## DATASET RECORDS:
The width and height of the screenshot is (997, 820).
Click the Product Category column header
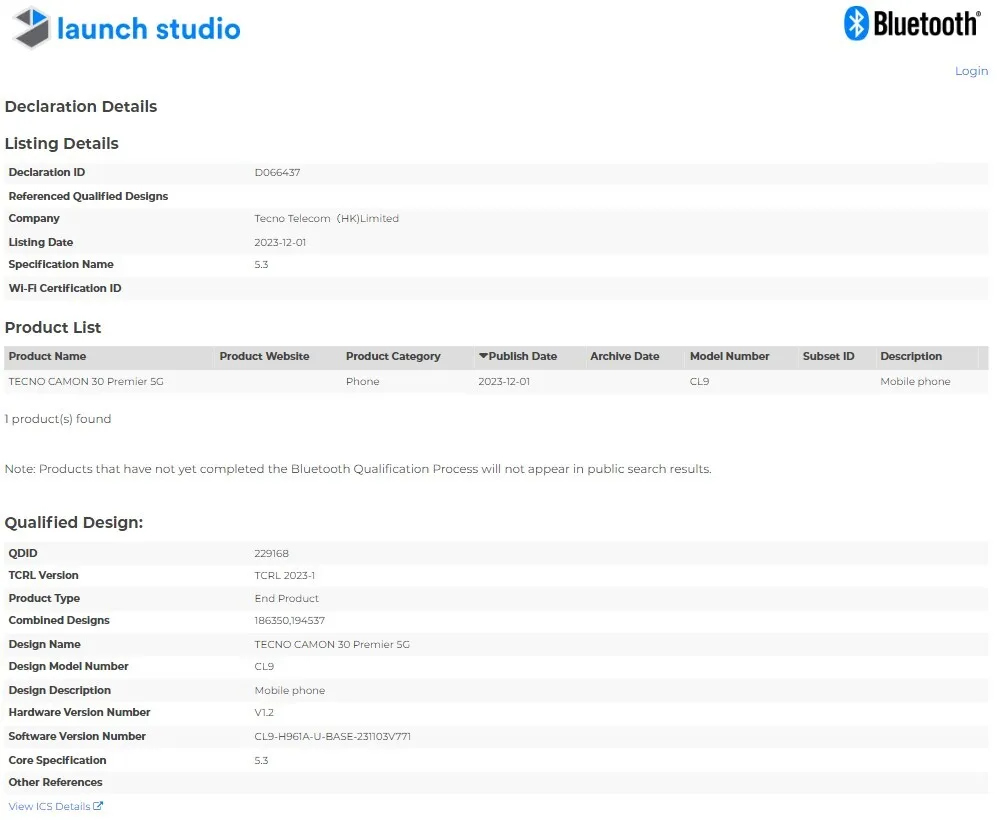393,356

* * *

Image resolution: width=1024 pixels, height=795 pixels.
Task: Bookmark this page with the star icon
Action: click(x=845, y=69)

==

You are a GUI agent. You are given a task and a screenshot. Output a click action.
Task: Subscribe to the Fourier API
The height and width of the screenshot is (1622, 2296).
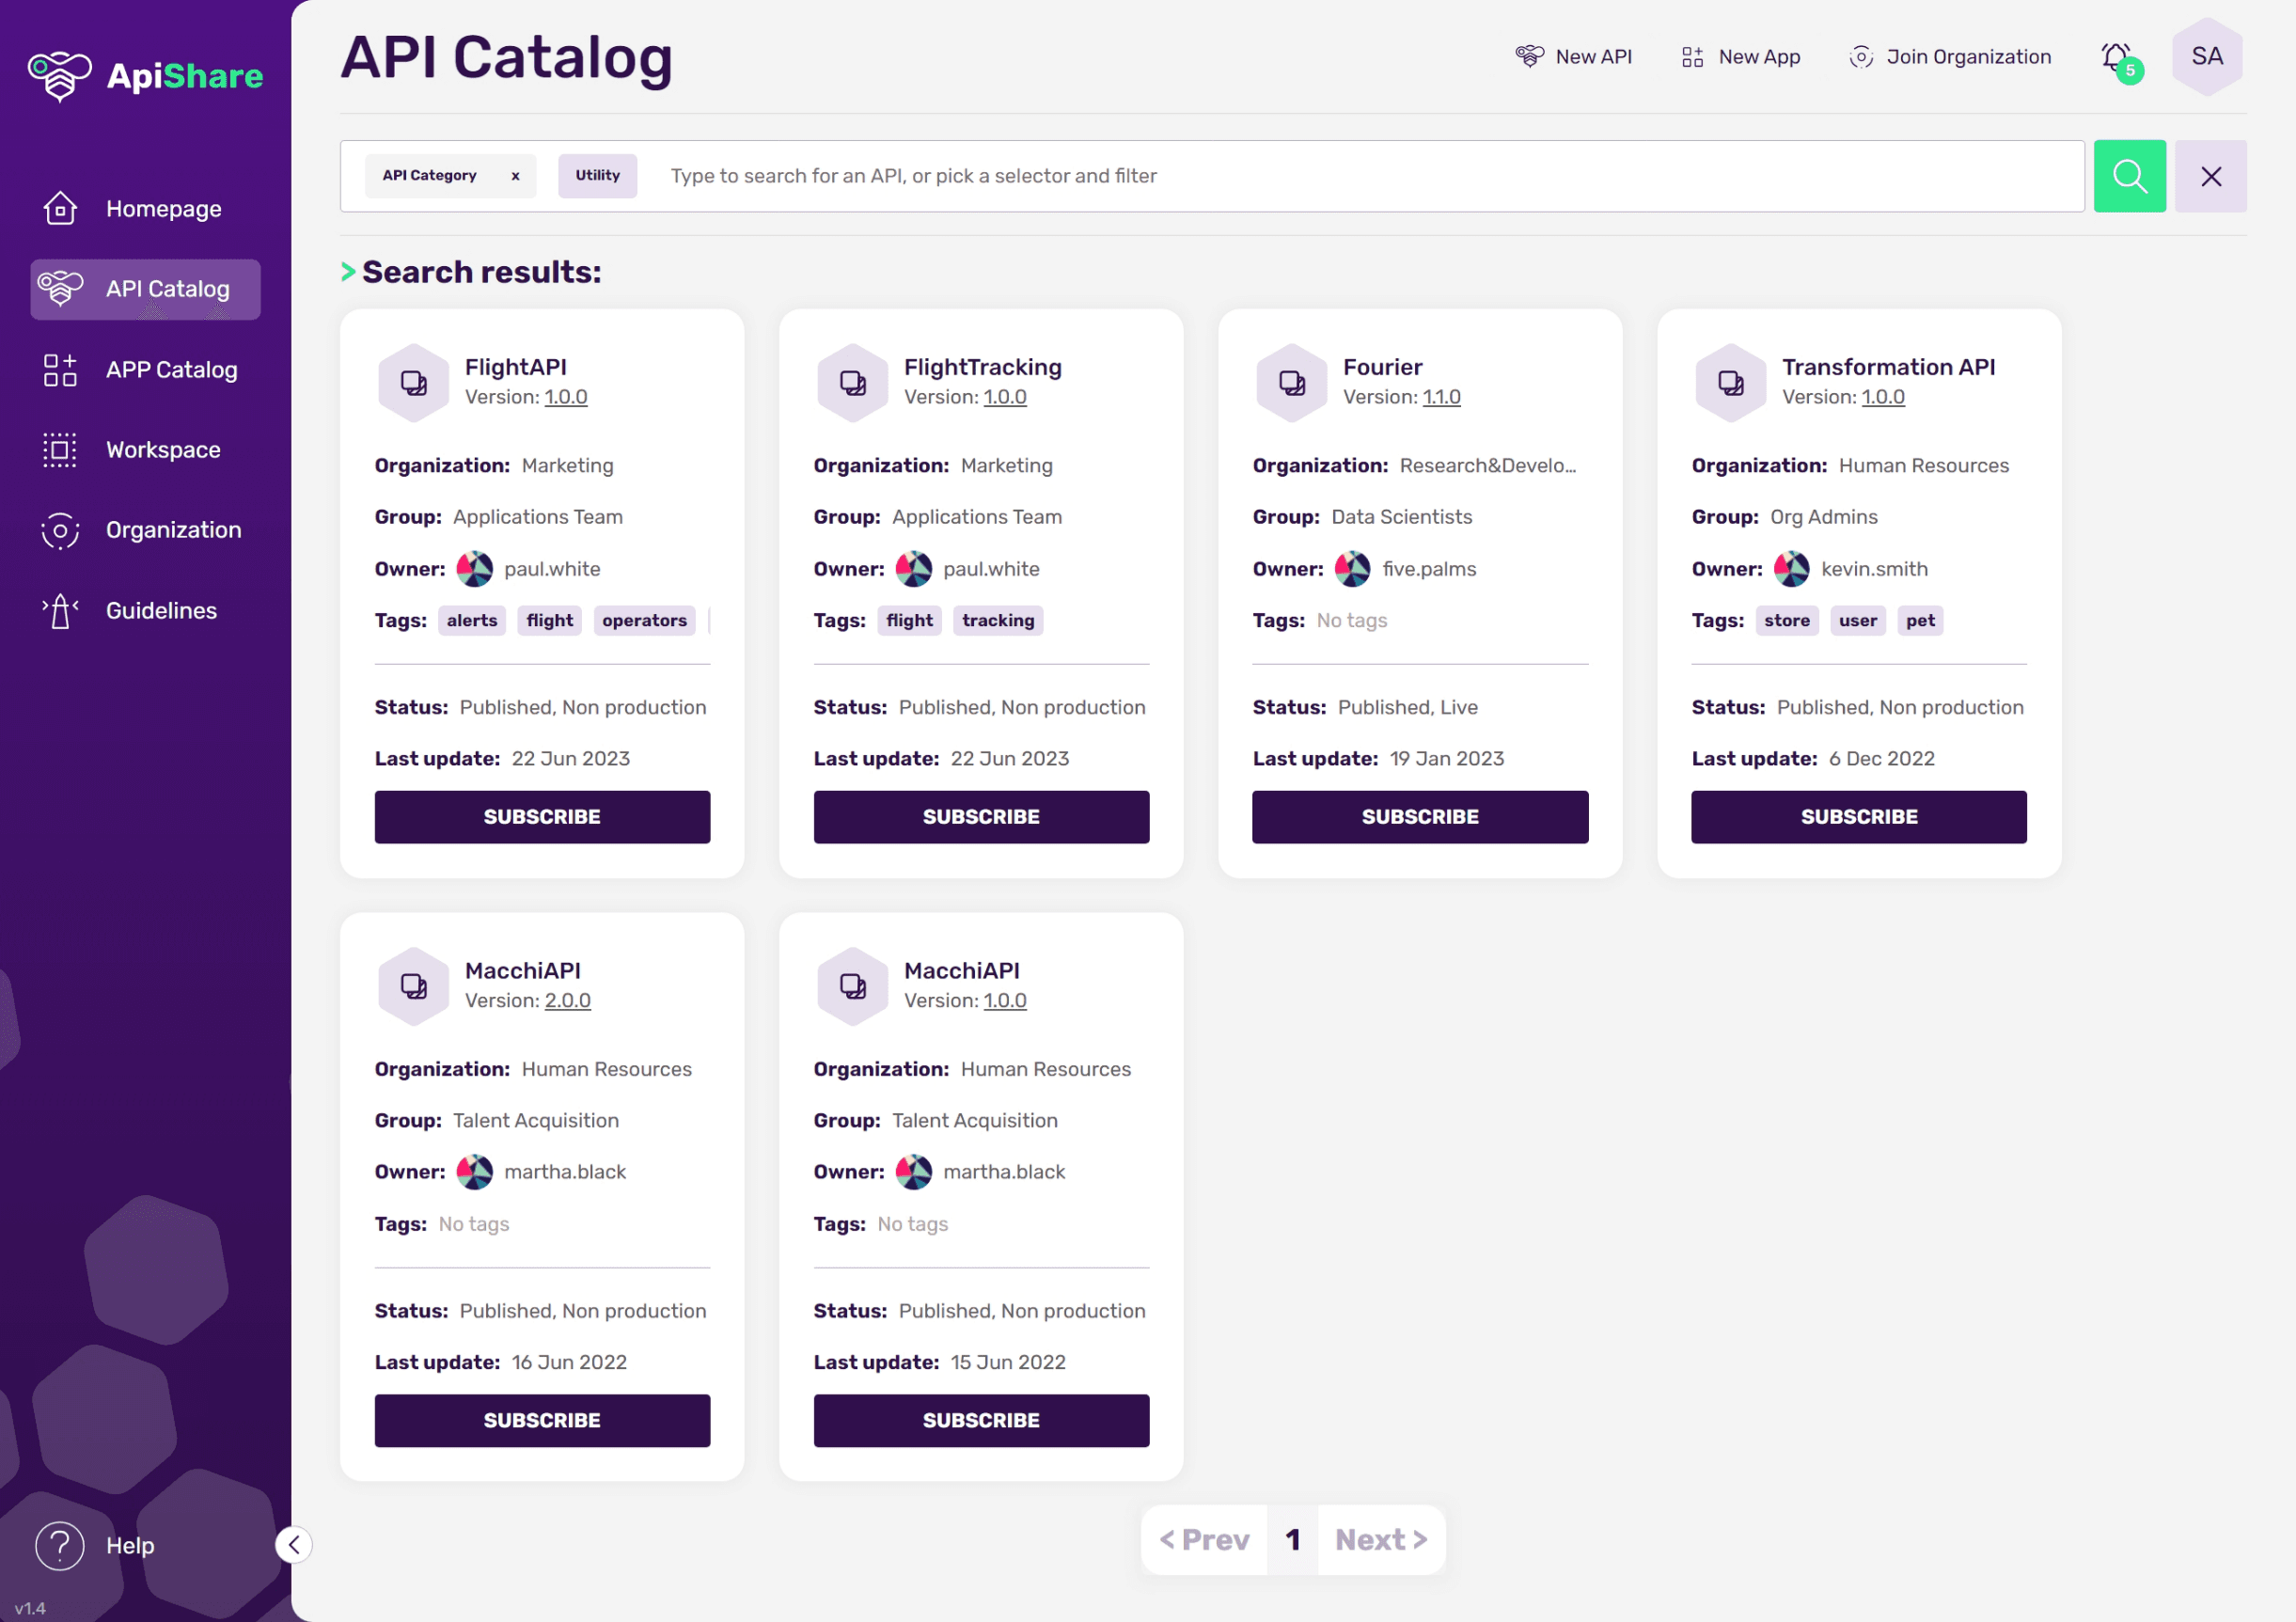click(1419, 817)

## STATED EXERCISE:
Could you format the part of the listing that opens with the line containing "You are a GUI" and closes with the line containing "click(1419, 817)" as a Markdown table with the columns Row and Text, numbering each line and skipping blank ones? Keep the pictures out of your answer.

## REPLY TO THE TASK:
| Row | Text |
|---|---|
| 1 | You are a GUI agent. You are given a task and a screenshot. Output a click action. |
| 2 | Task: Subscribe to the Fourier API |
| 3 | The height and width of the screenshot is (1622, 2296). |
| 4 | click(1419, 817) |